▸ Task inputs:
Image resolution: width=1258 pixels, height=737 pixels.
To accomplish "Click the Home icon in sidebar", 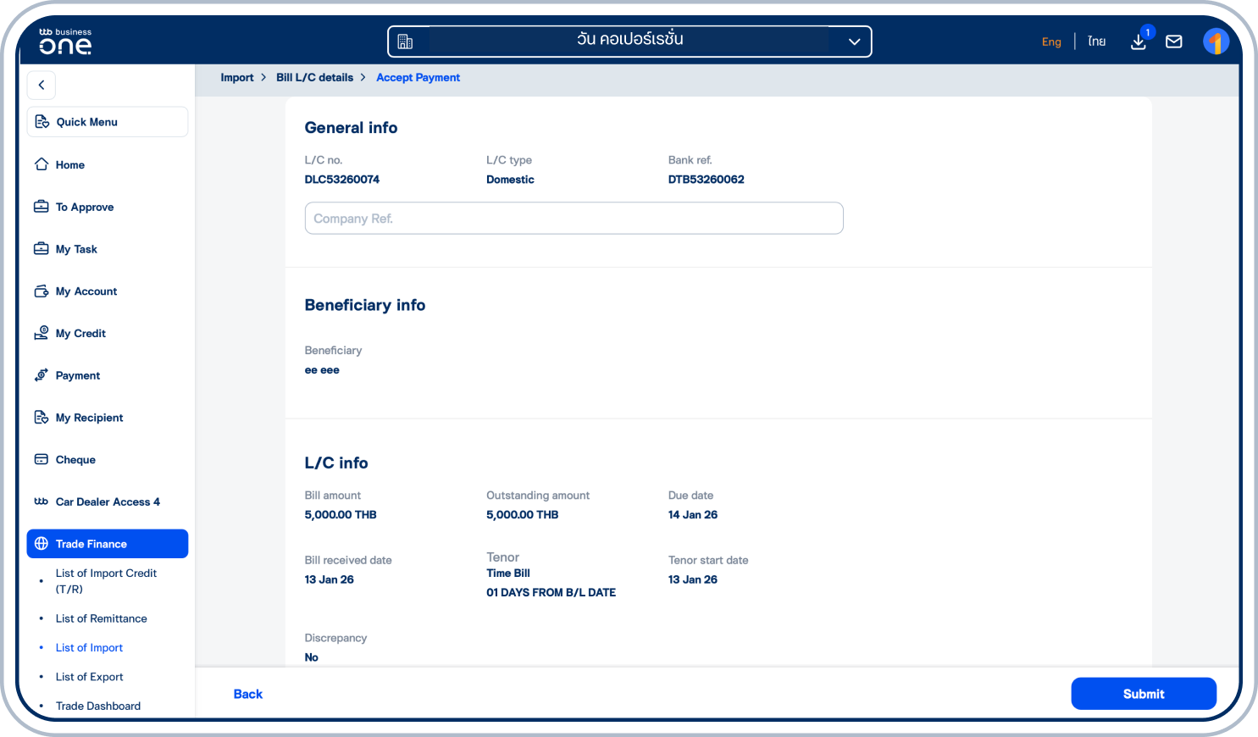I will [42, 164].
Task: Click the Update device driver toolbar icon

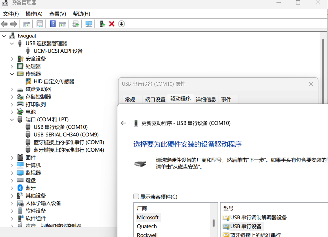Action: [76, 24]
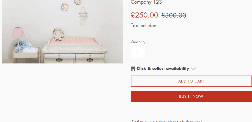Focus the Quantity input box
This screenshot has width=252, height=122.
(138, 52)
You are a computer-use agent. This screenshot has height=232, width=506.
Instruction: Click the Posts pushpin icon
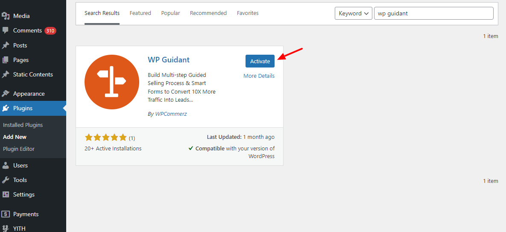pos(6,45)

▸ Task:
Write out an exact copy of the lines beginning at the line that contains "You are a computer-use" and ending at the last line of the listing. Exclude pictures.

▸ Output:
You are a computer-use agent. This screenshot has height=232, width=506.
Instruction: Click the Posts pushpin icon
pos(6,45)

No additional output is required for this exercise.